Eurozone Crisis: Could Greece Have Been Avoided?
A BBC article, written a year before Greece joined the single currency in 2002, made alarmingly accurate warnings about the country's future.
Written by Jonathan Charles, who is now director of communications at the European Bank of Research and Development, the piece described how Greece had not fully complied with the membership conditions and how "some investors were worried that Greece would send out the wrong signal to the financial markets."
Charles went on to cite Greece's high inflation rate - one of the highest in Europe - and mentioned that the country's "public sector borrowing was much higher than would normally be permitted under EU rules governing entry into the single currency".
Greece, which had wanted to join the single currency upon its creation in January 1999, had initially failed to pass the "economic tests of low inflation and government debt and deficits", but was then allowed entry on 1 January, 2002.

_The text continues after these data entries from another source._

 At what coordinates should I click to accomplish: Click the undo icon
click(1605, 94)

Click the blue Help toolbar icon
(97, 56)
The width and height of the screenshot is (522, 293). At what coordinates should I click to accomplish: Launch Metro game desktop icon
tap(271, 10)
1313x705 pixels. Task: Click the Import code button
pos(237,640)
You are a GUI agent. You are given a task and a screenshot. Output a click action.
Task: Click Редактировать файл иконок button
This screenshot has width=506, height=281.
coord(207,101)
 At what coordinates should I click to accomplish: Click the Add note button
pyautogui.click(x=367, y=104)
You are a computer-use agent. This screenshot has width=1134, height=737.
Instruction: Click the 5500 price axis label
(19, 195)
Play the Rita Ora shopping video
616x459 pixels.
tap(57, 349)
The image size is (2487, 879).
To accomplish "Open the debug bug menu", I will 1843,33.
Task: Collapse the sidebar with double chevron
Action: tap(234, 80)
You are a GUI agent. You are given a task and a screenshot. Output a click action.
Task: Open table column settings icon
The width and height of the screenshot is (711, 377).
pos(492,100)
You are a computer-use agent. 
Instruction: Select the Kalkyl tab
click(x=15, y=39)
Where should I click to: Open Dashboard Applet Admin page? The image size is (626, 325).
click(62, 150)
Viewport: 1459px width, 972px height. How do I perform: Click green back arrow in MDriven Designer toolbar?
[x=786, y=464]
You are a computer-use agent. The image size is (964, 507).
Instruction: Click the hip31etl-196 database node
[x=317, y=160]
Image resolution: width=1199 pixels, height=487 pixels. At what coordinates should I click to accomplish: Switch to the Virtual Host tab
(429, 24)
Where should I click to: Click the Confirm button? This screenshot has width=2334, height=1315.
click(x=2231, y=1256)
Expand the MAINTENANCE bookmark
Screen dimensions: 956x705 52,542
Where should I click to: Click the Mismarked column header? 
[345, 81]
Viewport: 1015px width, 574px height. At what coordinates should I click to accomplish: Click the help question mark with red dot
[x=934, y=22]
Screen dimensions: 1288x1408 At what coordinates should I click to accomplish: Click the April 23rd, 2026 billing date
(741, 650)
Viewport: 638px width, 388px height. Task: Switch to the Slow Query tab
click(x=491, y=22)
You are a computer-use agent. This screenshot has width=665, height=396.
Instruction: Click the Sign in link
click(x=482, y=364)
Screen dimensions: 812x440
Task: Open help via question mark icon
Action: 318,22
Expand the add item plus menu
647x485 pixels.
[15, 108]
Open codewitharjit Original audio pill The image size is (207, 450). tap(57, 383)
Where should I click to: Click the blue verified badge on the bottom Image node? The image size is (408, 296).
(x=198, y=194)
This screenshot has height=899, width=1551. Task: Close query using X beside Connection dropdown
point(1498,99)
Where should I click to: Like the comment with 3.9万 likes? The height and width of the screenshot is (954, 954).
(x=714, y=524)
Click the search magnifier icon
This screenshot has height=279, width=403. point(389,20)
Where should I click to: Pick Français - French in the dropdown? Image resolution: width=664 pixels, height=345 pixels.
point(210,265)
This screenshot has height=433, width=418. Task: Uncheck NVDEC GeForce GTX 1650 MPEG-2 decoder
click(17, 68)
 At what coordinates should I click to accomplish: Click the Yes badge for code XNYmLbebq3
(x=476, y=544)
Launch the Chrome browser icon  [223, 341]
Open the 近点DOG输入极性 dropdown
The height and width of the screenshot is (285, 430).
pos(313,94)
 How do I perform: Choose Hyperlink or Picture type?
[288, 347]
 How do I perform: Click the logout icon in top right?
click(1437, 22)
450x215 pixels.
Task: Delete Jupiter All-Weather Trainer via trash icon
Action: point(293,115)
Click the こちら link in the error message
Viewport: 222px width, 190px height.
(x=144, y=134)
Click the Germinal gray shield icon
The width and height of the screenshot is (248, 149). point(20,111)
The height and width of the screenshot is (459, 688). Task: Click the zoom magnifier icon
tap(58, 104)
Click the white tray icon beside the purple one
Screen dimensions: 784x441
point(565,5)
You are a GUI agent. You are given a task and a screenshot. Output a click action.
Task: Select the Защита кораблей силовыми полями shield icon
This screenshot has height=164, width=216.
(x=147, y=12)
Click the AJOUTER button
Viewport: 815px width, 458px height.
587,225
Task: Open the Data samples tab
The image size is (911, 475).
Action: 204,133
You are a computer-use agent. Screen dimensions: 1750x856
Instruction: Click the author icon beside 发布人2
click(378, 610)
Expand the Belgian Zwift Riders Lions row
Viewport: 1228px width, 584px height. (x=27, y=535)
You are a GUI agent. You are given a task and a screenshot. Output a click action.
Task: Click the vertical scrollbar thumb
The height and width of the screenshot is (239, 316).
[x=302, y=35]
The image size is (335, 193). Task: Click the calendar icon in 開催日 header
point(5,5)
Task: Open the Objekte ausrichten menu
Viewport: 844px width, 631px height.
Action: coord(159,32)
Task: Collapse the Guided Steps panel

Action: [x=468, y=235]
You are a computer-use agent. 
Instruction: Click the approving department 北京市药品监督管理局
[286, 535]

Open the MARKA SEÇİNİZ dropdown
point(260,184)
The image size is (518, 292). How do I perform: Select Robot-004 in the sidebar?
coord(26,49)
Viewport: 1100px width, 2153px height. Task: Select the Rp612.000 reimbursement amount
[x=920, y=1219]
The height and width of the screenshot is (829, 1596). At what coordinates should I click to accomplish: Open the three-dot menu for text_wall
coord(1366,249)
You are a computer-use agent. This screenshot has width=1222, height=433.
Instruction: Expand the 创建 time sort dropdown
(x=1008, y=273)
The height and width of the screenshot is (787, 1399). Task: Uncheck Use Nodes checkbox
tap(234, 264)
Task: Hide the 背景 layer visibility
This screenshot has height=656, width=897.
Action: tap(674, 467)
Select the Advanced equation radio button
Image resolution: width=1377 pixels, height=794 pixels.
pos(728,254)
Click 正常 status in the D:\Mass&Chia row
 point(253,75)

Since Greece's multi-billion-euro bailouts earlier this year, which have kept the country afloat, albeit temporarily, many right-wing British eurosceptics have accused the eurozone of being a politically driven idea rather than an economic one.
In the same article, Charles touched on this point.
"They have seen the tough decisions they have to make in order to qualify for EU and euro membership," he said. "At the same time, it shows that the EU decision-makers can be somewhat lenient towards aspiring euro countries."